**What this task involves:**
The output is the line containing "The width and" plus every later line down to the end of the listing below, copied exactly. No pictures belong in it.

>>>>>

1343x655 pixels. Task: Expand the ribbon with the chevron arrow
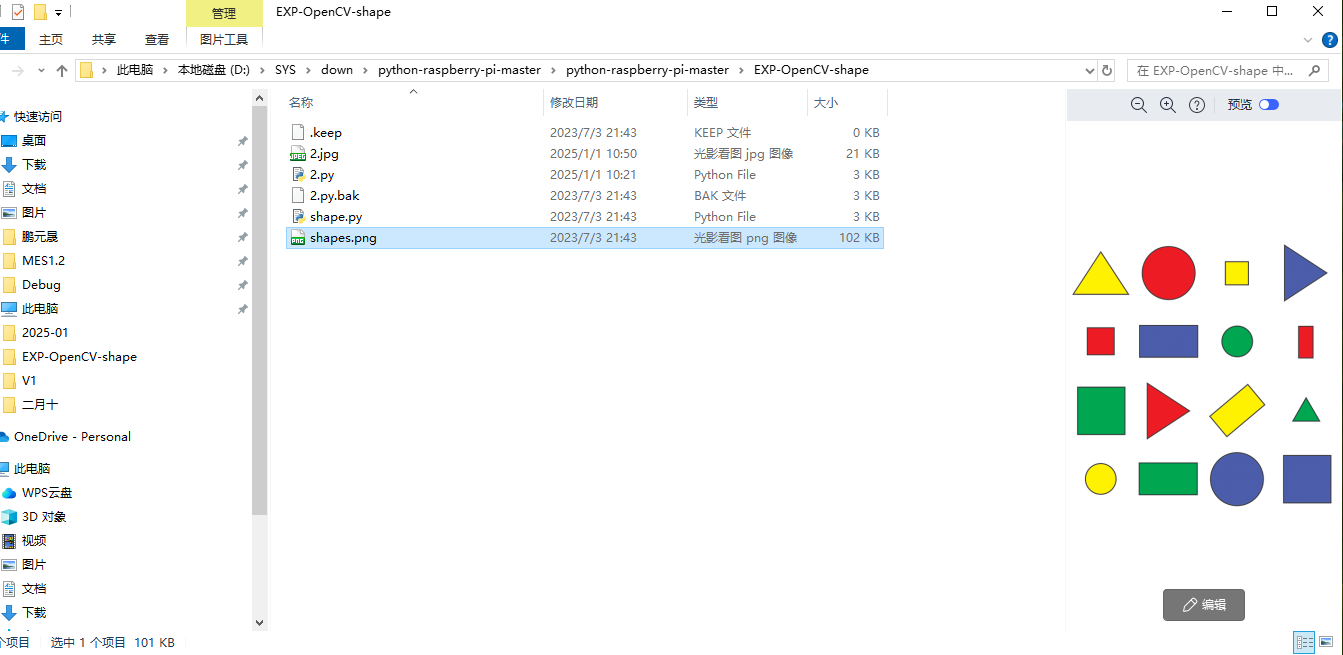(x=1308, y=39)
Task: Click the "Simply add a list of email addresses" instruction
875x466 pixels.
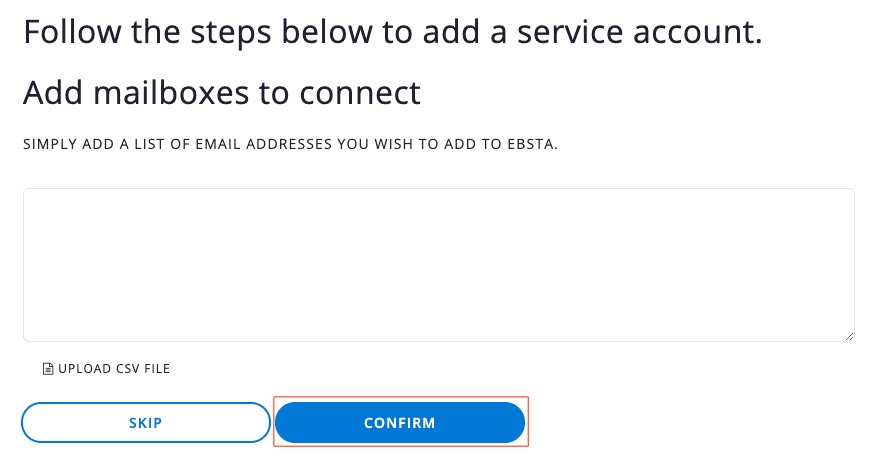Action: [x=290, y=145]
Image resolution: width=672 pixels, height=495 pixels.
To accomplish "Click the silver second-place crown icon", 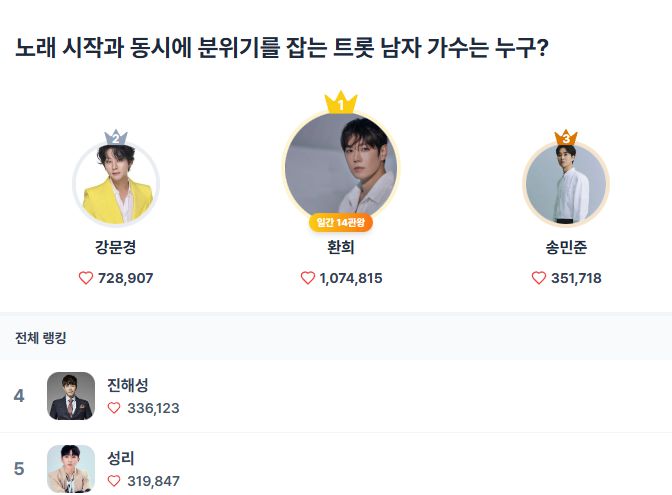I will tap(116, 138).
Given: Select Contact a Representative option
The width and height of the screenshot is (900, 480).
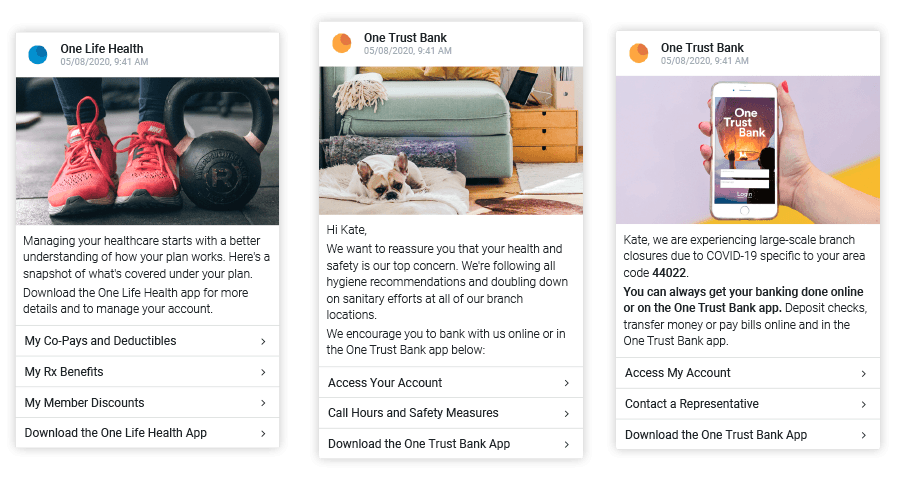Looking at the screenshot, I should (747, 404).
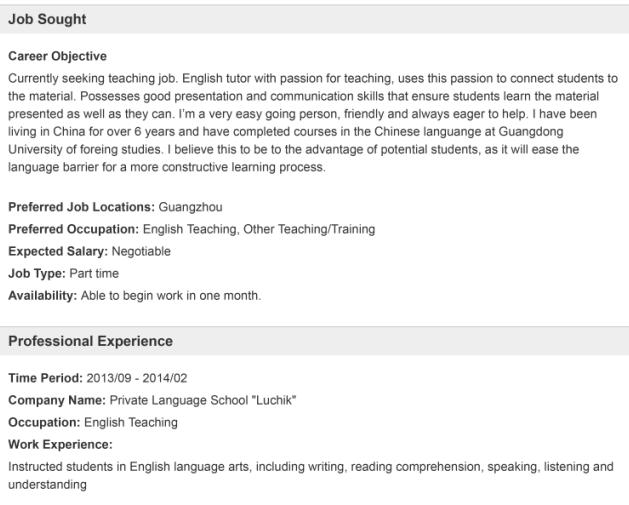This screenshot has width=629, height=505.
Task: Click the English Teaching, Other Teaching/Training value
Action: tap(264, 229)
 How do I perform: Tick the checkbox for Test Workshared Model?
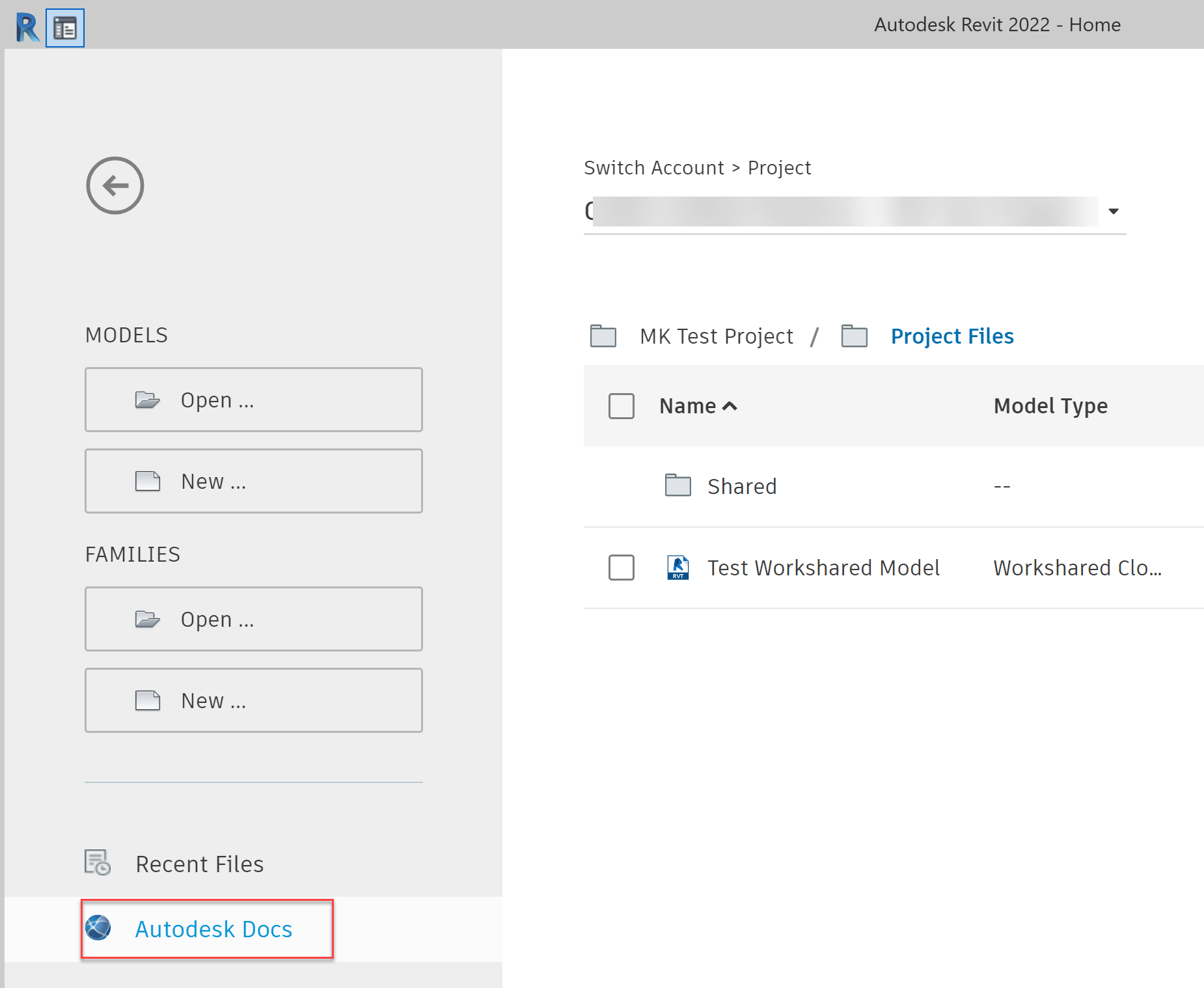pos(621,568)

<<<<<

**Response box:**
The width and height of the screenshot is (900, 480).
Looking at the screenshot, I should (747, 404).
This screenshot has width=629, height=505.
Task: Click the English Teaching, Other Teaching/Training value
Action: tap(264, 229)
 How do I perform: Tick the checkbox for Test Workshared Model?
pos(621,568)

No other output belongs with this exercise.